__WHAT IS REQUIRED__. From the entries below, return exactly the lines beginning at the one that contains "The image size is (1232, 979)." and ending at the one that contains "Screen dimensions: 1230x568", both of them included, and only those lines.

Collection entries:
########################################

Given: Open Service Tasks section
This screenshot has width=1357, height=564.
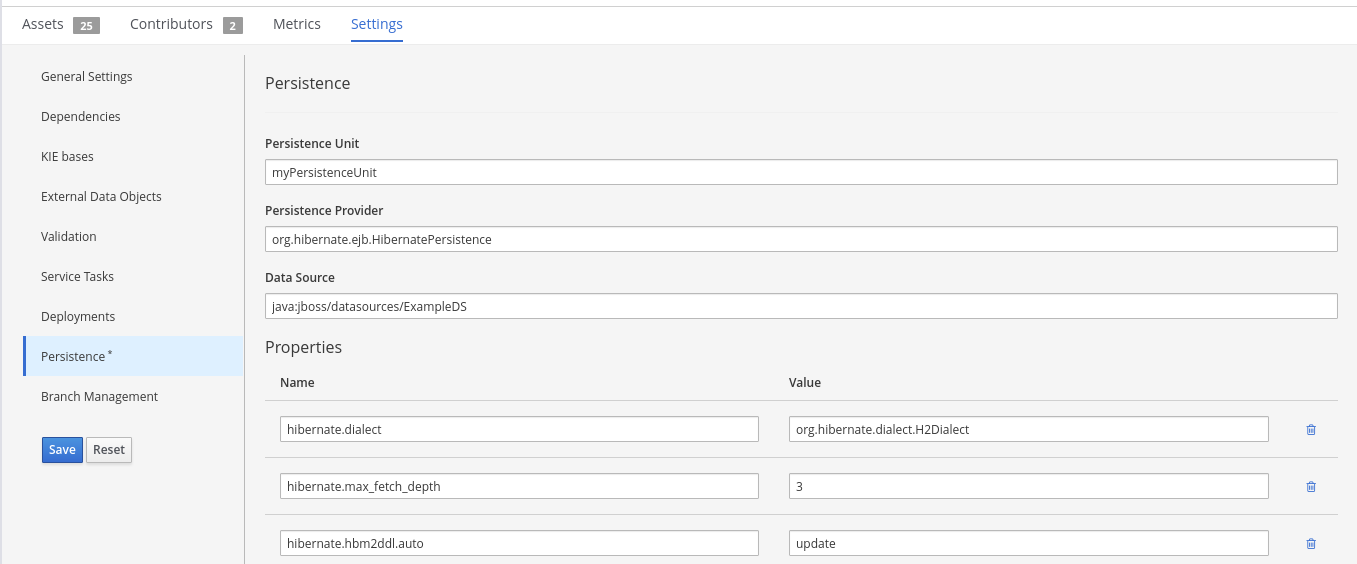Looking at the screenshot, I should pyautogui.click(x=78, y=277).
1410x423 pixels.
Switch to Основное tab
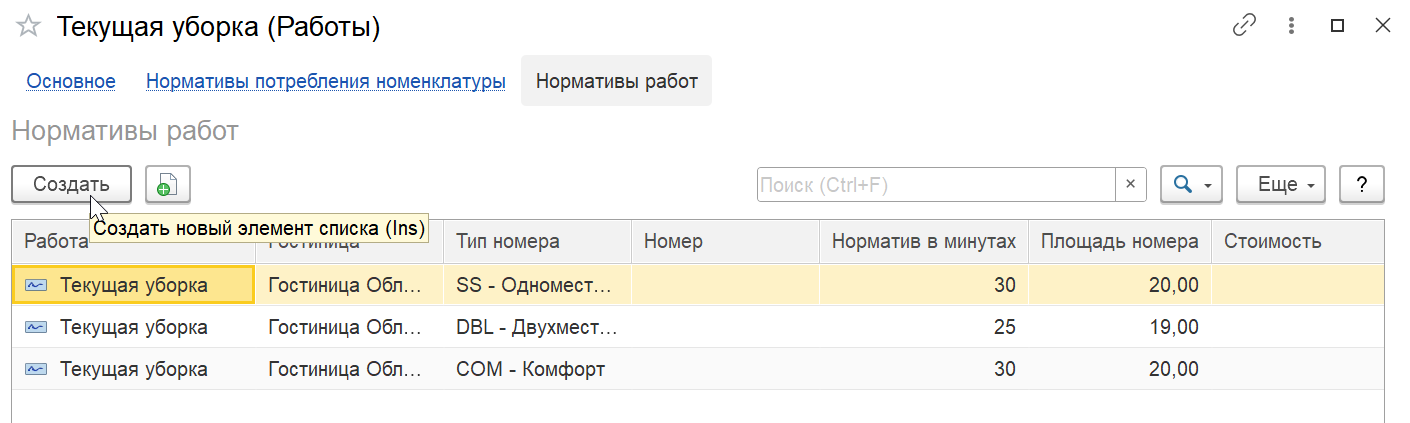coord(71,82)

########################################

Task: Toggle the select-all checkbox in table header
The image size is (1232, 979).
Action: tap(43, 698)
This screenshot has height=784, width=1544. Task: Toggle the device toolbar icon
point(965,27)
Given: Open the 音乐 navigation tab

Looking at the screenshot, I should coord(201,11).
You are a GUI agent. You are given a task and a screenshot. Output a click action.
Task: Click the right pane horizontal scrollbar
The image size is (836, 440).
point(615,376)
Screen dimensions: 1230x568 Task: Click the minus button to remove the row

########################################

__EXERCISE RESULT__.
The image size is (1232, 979).
Action: tap(43, 698)
This screenshot has height=784, width=1544. Task: Toggle the device toolbar icon
point(965,27)
Given: Open the 音乐 navigation tab

Looking at the screenshot, I should coord(201,11).
You are a GUI agent. You are given a task and a screenshot. Output a click action.
Task: Click the right pane horizontal scrollbar
The image size is (836, 440).
point(615,376)
Screen dimensions: 1230x568 Task: Click the minus button to remove the row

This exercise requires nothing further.